Ken Buck, who’s a former Congressman and former chair of the Colorado Republican Party, isn’t really comfortable with being referenced as a pioneer in the trans-rights movement, or as the first person to ever successfully convict a person of a hate crime involving a trans victim.

Buck

“It was a murder case,” he argues. “Yes, it involved a transgender victim … but I don’t think it’s unlikely I pursued the case as I did … it’s consistent with how I see the world.”

Which is, if you talk to Buck, NOT as a trans-rights advocate.
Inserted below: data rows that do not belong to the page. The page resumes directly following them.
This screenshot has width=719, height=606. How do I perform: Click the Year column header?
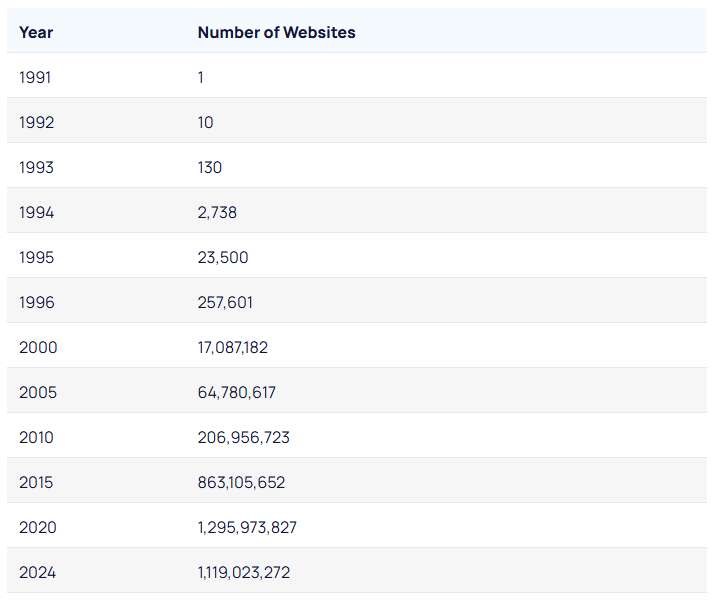pos(36,32)
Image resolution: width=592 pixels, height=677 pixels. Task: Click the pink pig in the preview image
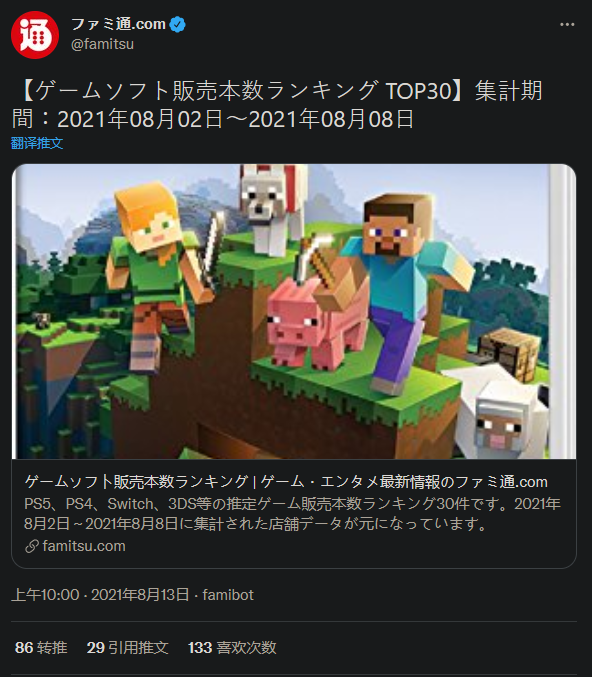(315, 324)
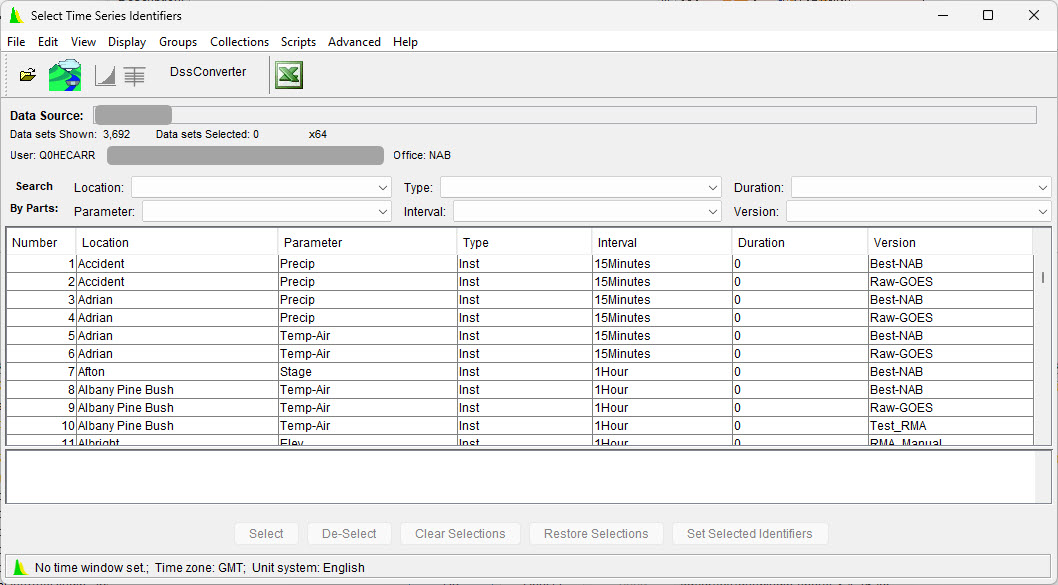Open the Collections menu
The height and width of the screenshot is (585, 1058).
[239, 42]
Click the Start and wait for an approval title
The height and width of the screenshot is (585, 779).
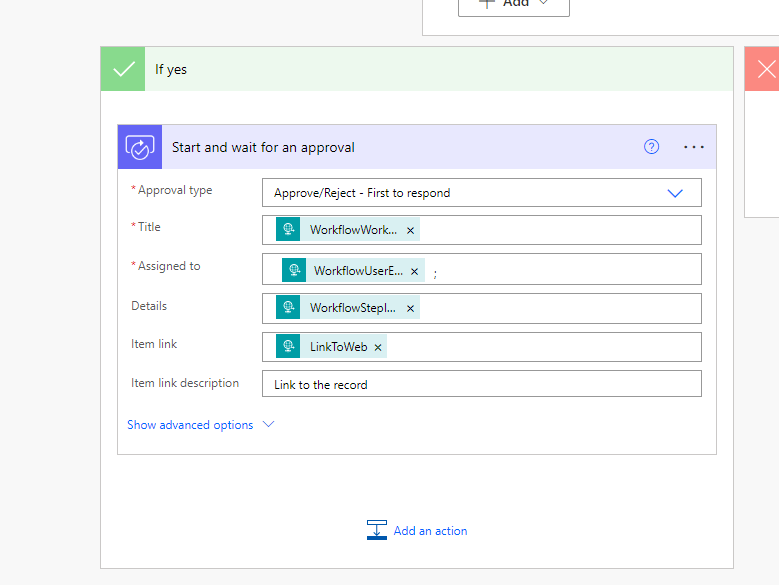click(263, 147)
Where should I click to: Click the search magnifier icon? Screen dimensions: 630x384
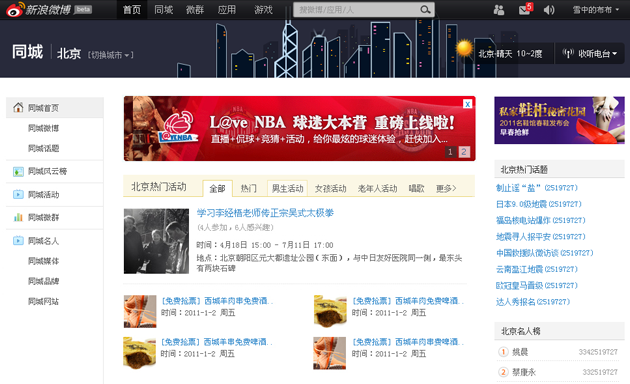[x=425, y=10]
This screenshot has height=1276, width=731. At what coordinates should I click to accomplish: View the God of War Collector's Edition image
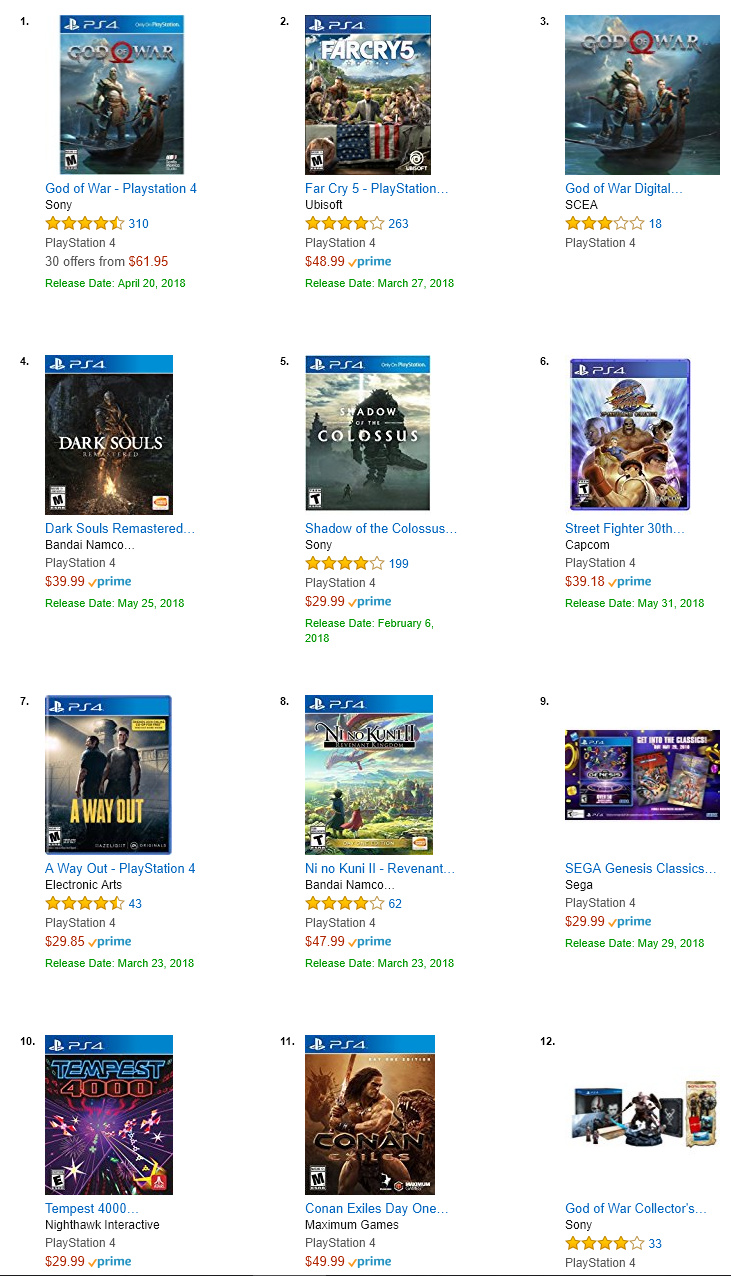click(642, 1115)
But the facts are the facts. Back in 2009, when Angie Zapata was brutally beaten to death by Allen Andrade, no one had yet successfully prosecuted a murder of a transgender victim. Nobody. In New York City, in Miami Beach, in San Francisco, killers of trans-women were only found to have committed the lesser charge of manslaughter, not murder, because of what Buck refers to as the “Panic Defense.”

“It goes like this: You think you’re having a relationship with a woman and find out they are a man and you panic and go crazy and attack them.” So the premeditation necessary for the murder charge to stick is absent. And instead of getting a sentence of life imprisonment, the killer gets a sentence of 2-6 years and is paroled in about half that.

But not in Weld County, Colorado. In Weld County, Ken Buck wanted Allen Andrade to pay the full fare for the crime he had committed.

“This was a really bad person that needed to be removed from the outside world, so I did my best to make sure he was punished appropriately for the crime he committed.”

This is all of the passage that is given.